Kein Sex mehr mit Schimpansen

Forscher aus Tübingen finden das bislang älteste Vormenschenfossil auf dem Balkan. Wo liegt sie denn nun, die Wiege der Menschheit?

Ein Unterkieferknochen liegt in einer Hand

Knabberkram: Dieser Kiefer nagte früher als gedacht Foto: dpa

Man möchte El Graeco ganz fest in die Arme nehmen, über seinen haarigen Rücken streicheln, ein Buserl auf die affigen Vormenschenlippen geben, mit ihm auf allen vieren durch die staubige Savanne Griechenlands toben und zur Feier der gemeinsamen evolutionären Errungenschaften einen ordentlichen Schluck Antilopenknochenmark aus einem Antilopenknochen zutscheln:

Endlich, nie wieder Sex mit Schimpansen! Und dann auch noch in Europa!

„Wer will nicht wissen, wo er herkommt? Was macht uns zu dem, wer wir sind?“, fragt Made­laine Böhme am Telefon rhetorisch. Die Direktorin des Senckenberg Centre für menschliche Evolution und Paläoumwelt an der Universität Tübingen hat in den letzten beiden Tagen mehr als 30 Interviews gegeben und ist darüber ziemlich erstaunt.

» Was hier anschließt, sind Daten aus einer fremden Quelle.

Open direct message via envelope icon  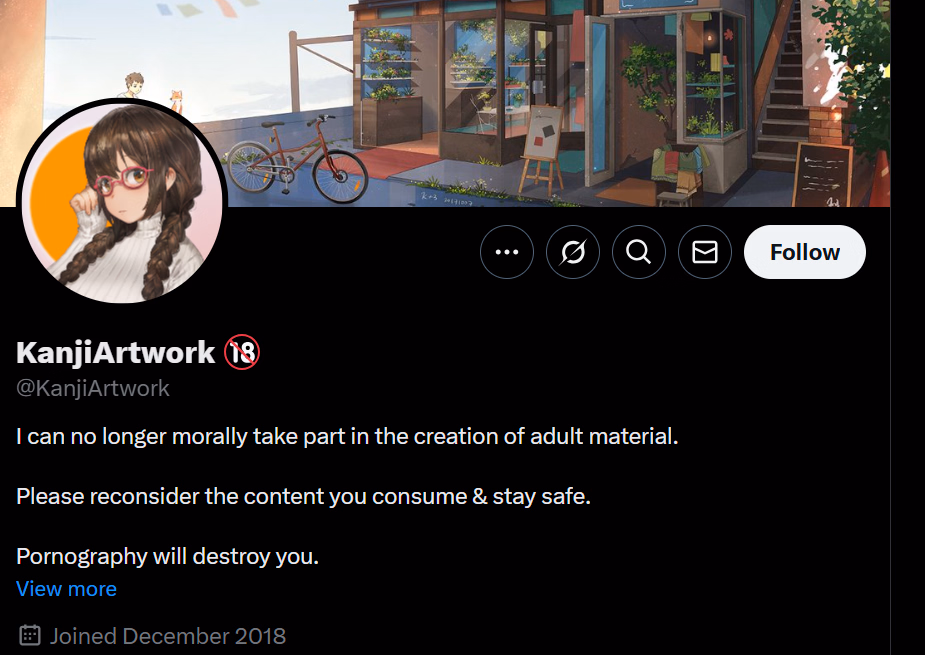coord(705,252)
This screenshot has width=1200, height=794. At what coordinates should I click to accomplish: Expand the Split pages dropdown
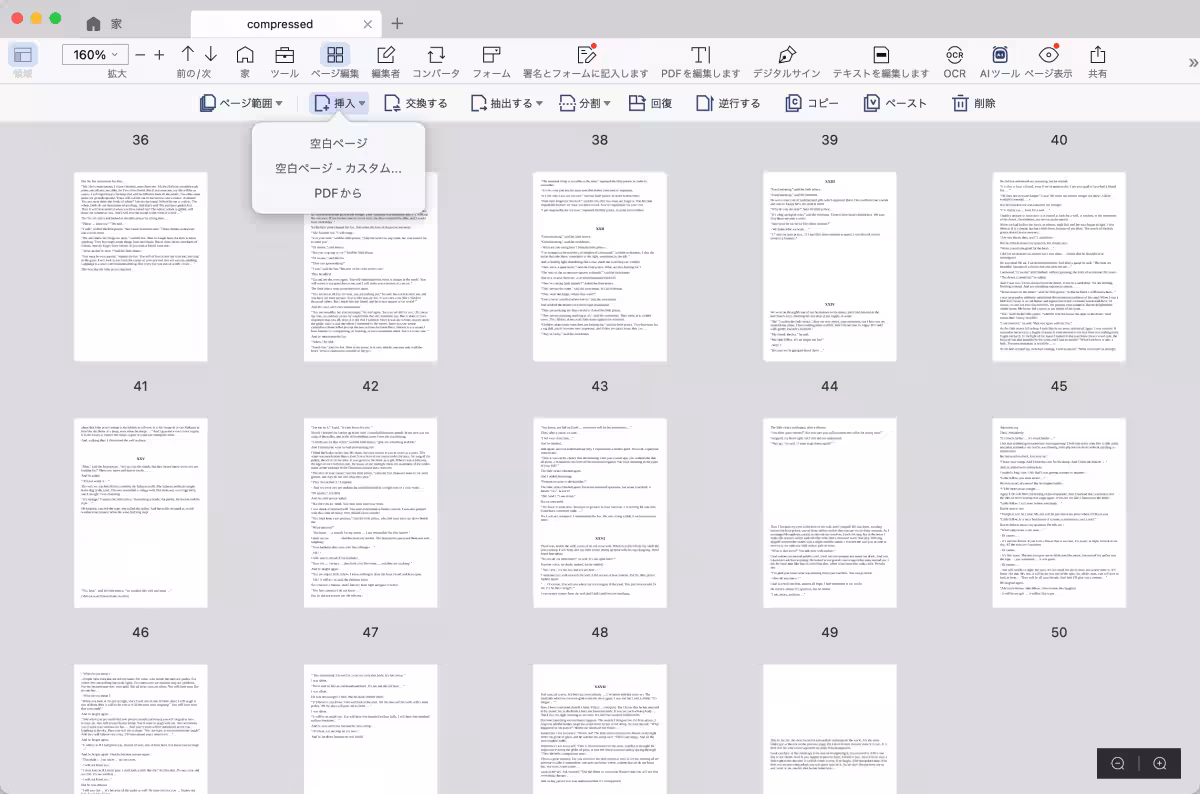click(580, 103)
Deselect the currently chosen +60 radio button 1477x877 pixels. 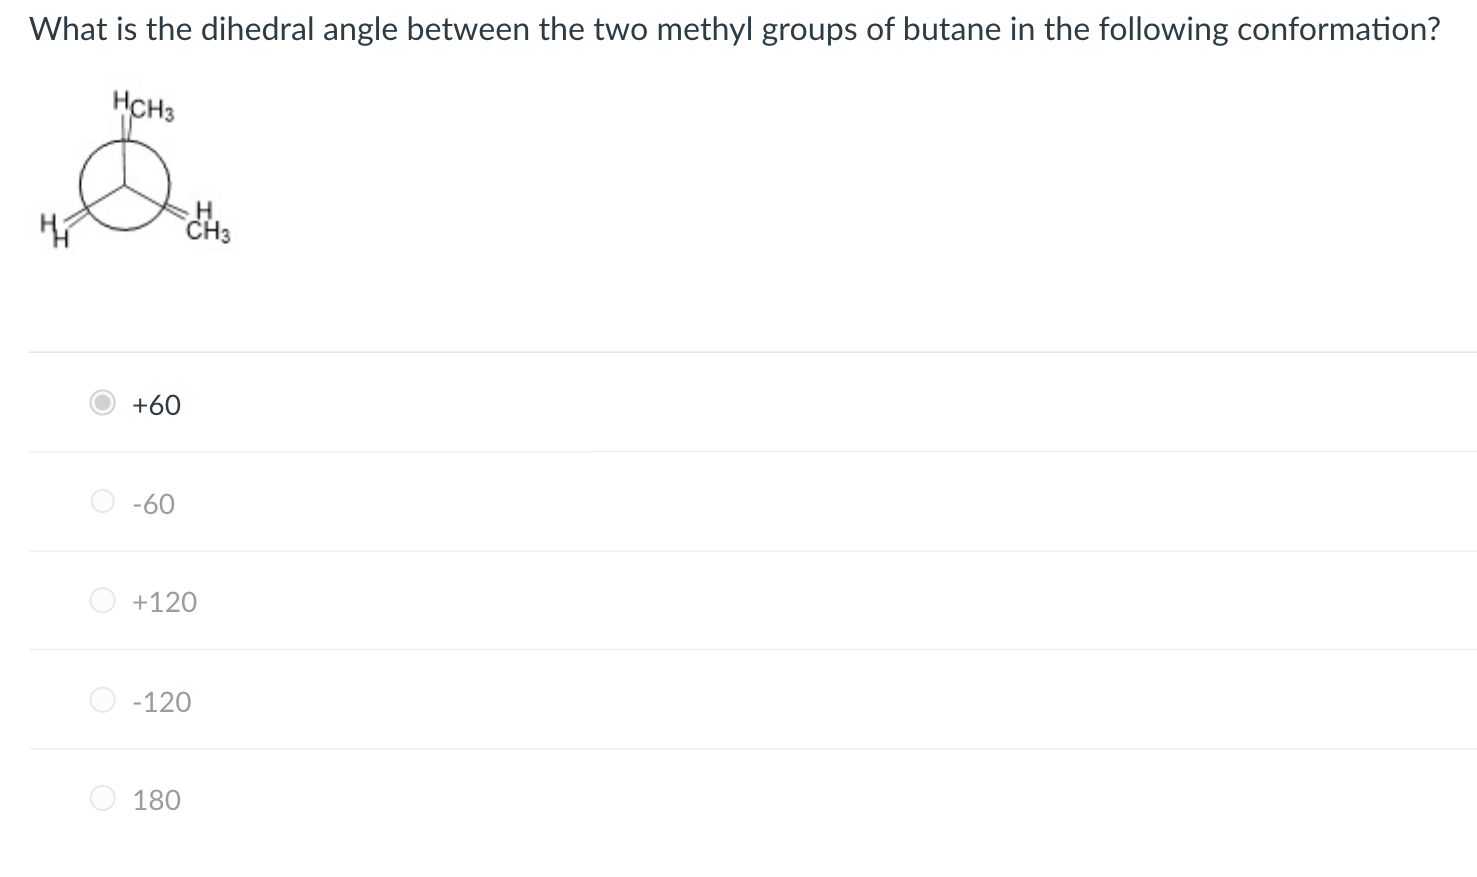101,404
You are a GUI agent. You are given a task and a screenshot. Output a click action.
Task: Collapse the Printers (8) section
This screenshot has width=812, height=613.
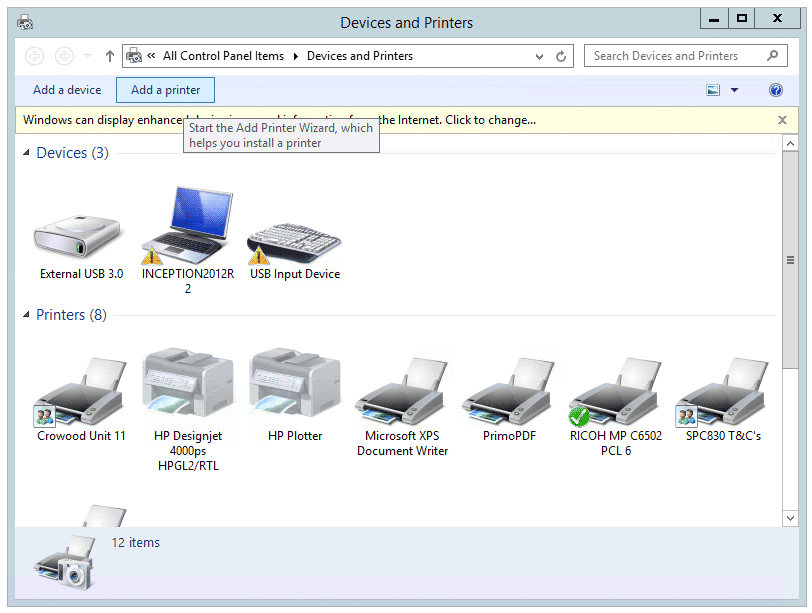coord(24,314)
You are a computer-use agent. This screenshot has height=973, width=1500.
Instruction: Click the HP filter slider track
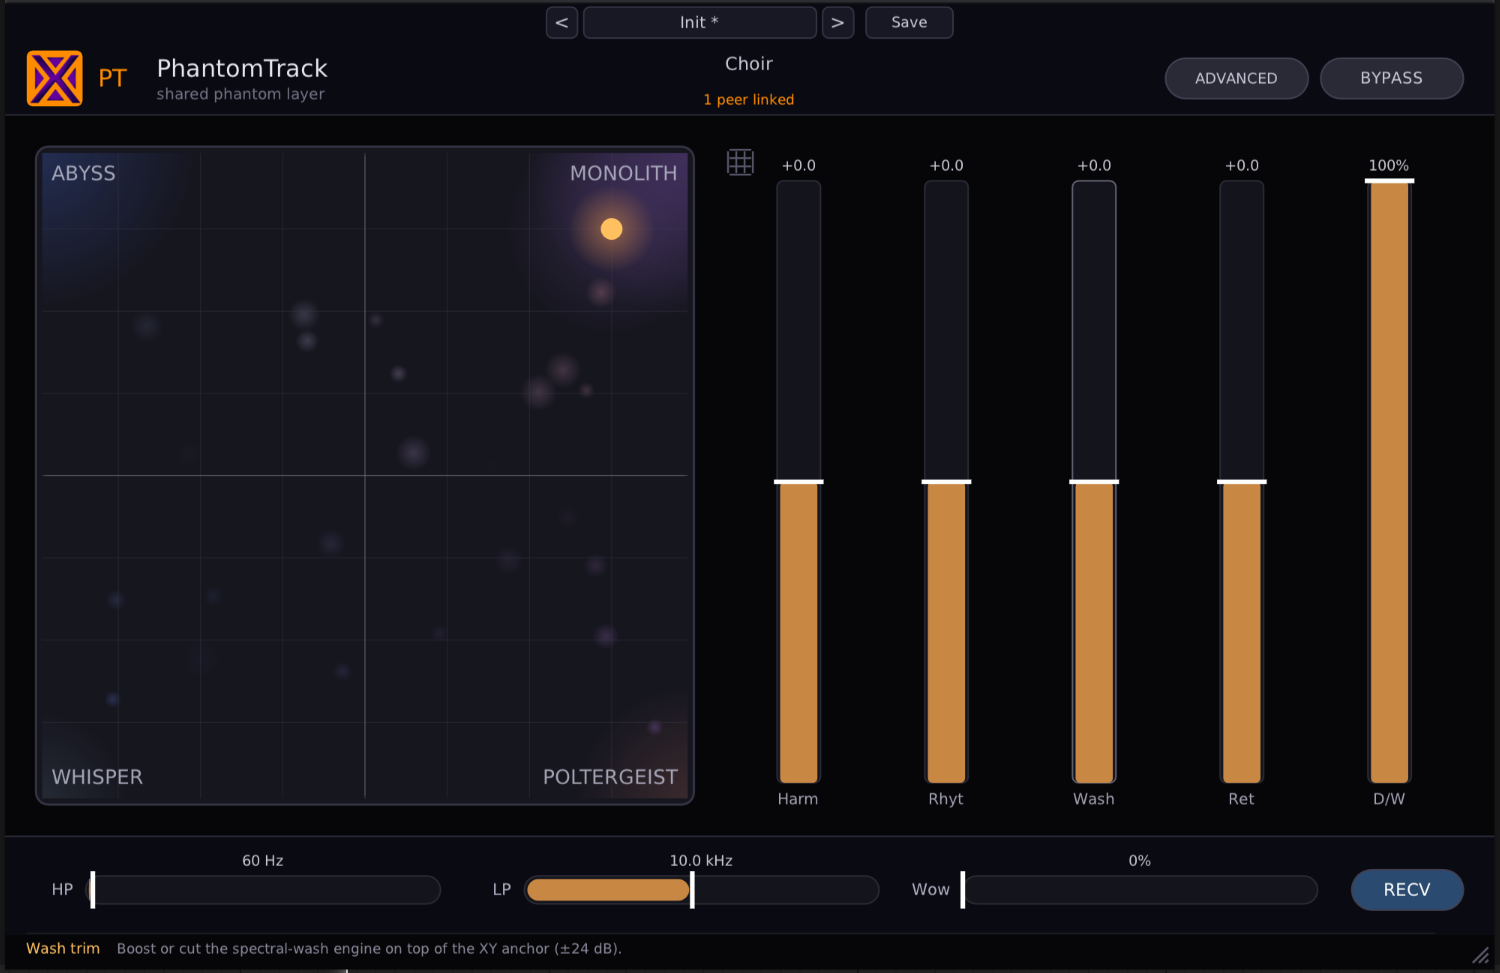coord(265,890)
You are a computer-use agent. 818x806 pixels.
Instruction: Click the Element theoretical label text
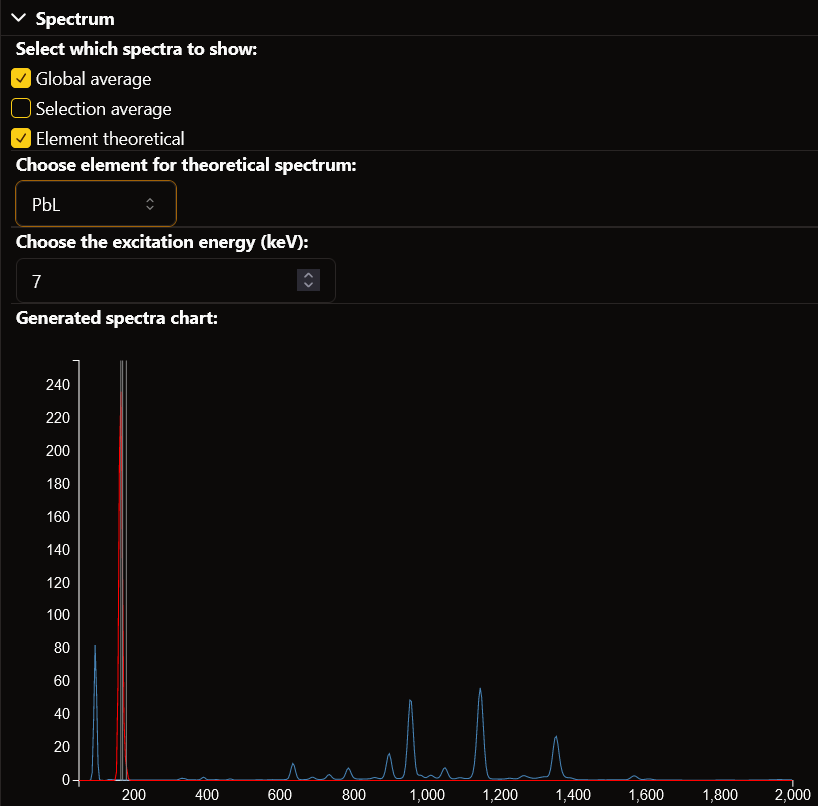click(x=110, y=139)
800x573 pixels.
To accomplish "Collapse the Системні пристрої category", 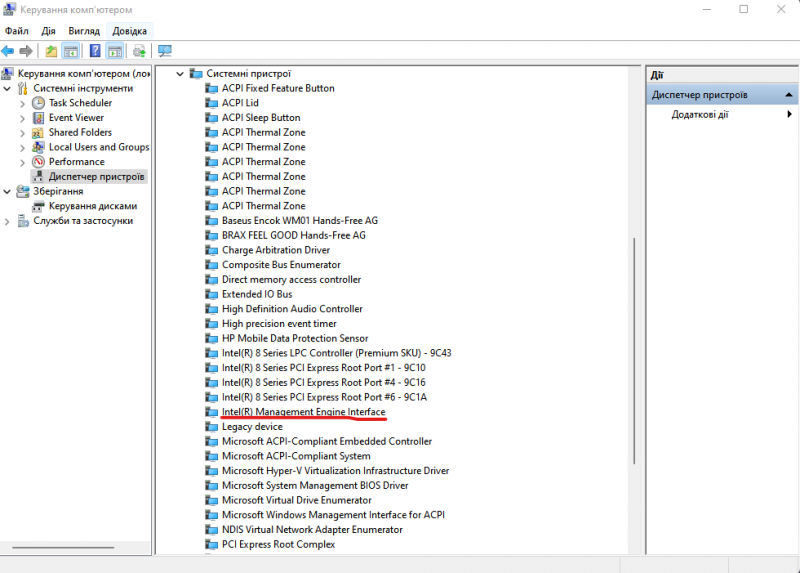I will coord(181,74).
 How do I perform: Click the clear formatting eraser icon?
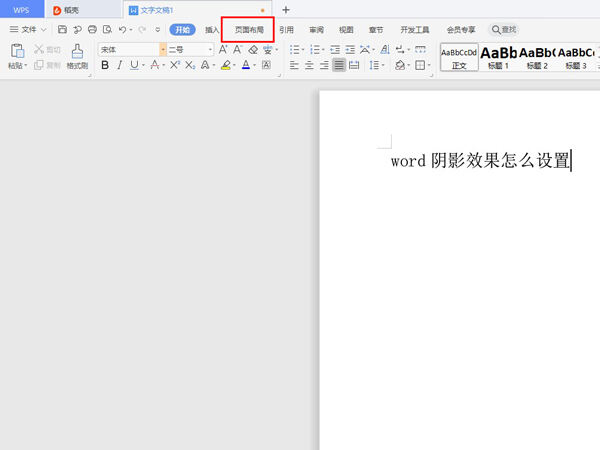(253, 49)

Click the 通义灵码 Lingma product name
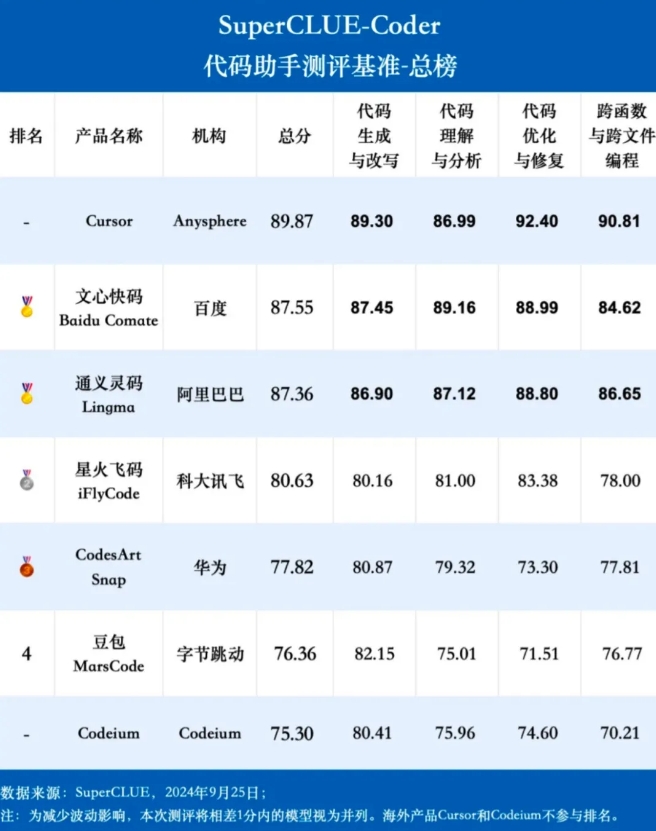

Manchmal rührt Wissenschaft eben an faszinierenden Grundsatzfragen, und in dem Fall korreliert das auch noch mit einer netten Schlagzeile: Die ersten menschlichen Vorfahren kamen doch aus Europa. Ätsch.

Vieh, das Atombomben baut

Genau genommen haben Böhme und ihr Team einen fossilen Unterkiefer, Fundort Griechenland, und einen in Bulgarien ausgegrabenen Zahn von zwei Individuen des Graecopithecus freybergi, „El Graeco“, untersucht und die These aufgestellt: Die beiden Viecher sind die ältesten bisher bekannten fossilen Vormenschen, rund 7,2 Millionen Jahre alt. Bisher gab es solche Funde nur in Afrika.

Vormensch heißt, dass sie sich bereits unwiderruflich getrennt hatten: Die beiden Entwicklungslinien, aus denen die heutigen Schimpansen hervorgingen und der Homo Sapiens, jenes Vieh, das Atombomben baut. Trennen heißt im evolutio­nären Sinn, dass die Nachfahren beider Linien keine gemeinsamen Nachkommen mehr Zeugen konnten, selbst bei innigster Zuneigung nicht.

Dass das so ist, entnehmen wir übrigens einem Zahn, genau genommen den Wurzeln der Vorbackenzähne. Die sind bei den beiden Graecos verschmolzen, was es sonst nur in der Linie der Lebensformen gibt, die später zum Menschen weitermutierten. Böhmes Team hat auch noch gleich das Sediment untersucht, in dem die Zähne gefunden wurden, und aus der Menge des dort gefundenen Sandes, diverser Gräser und anhand von Holzkohleresten festgestellt, dass sich vor 7,2 Millionen Jahren die Sahara stark ausgeweitet haben muss – was dazu beigetragen hat, dass sich Vormenschen von Vorschimpansen räumlich getrennt haben.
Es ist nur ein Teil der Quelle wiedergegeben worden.